22ste zondag door het jaar: psalm 15

Psalm 15 omvat slechts 5 verzen en dient dan ook in zijn geheel als tussenzang/antwoordpsalm. Van belang is een vergelijking te maken tussen de tekst van de psalm in de versie van de bijbel zelf en de tekst van de psalm in de versie van de tussenzang in de liturgie. Ik ga daarbij voorbij aan de woorden van de vertaling. Ieder die Nederlandse vertalingen van een bijbeltekst met elkaar vergelijkt begrijpt onmiddellijk het voort durende verschil van inzicht op dit punt. Het gaat mij zoals altijd om de verzen en versdelen alszodanig.

In het missaal voor zon- en feestdagen staat vers 1 als een motto boven de eigenlijke tekst en dan nog alleen de eerste regel van dat vers: “Heer, wie mag te gast zijn in uw tent ?” Natuurlijk is juist dit versdeel erg geschikt in het kader van een dienst in de kerk en dat het tweede versdeel van vers 1 in het motto niet geciteerd wordt is begrijpelijk: “wie mag verblijven op uw heilige berg?”

Aan de antwoordpsalm in het missaal is verder opvallend dat de indeling in strofen niet het patroon volgt van de thematische structuur en literaire vorm van de psalm. Aan vers 2 is vers 3a toegevoegd terwijl in de canonieke tekst 3a hoort bij 3 b en c, omdat dit een drievoudige opsomming van negatie van verwerpelijk gedrag is. En vers 2 van zijn kant op positieve manier een drievoudige opsomming is van het goede gedrag. Dat in de versie van het missaal vers 4c verbonden is met vers 5 a en b doet wel recht aan de structuur van de thematische inhoud van de psalmtekst (de canonieke versindeling klopt hier niet). Want zo ontstaat een strofe met een drievoudige opsomming van goed gedrag in het zakenleven.

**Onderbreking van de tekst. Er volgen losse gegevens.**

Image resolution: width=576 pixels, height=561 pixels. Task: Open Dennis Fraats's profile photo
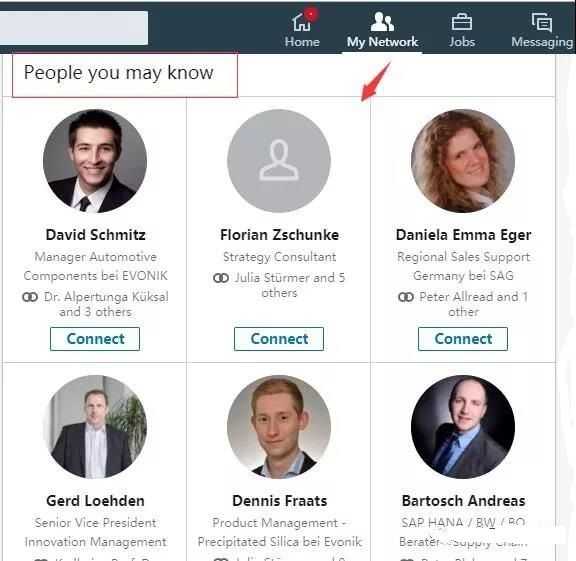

Vers 5c is terecht als los sluitstuk opgevat: “Wie zich zo gedraagt, zal niet wankelen in eeuwigheid.” Vers 4 a en b tenslotte is een min of meer op zichzelf staande algemene typering van het goede levensgedrag in de vorm van een tegenstelling: het verachten van boosdoeners en het in ere houden van de dienaars van de Heer.

De eerste lezing uit Deuteronomium 4,1-2.6-8 (vers 5b dient hier ook vermeld) betreft de oproep van Mozes aan Israel te handelen naar de voorschriften en bepalingen van de Heer. Daarmee is het antwoord al gegeven op de vraag waarmee de psalm opent. Die vraag is van meet af aan een retorische.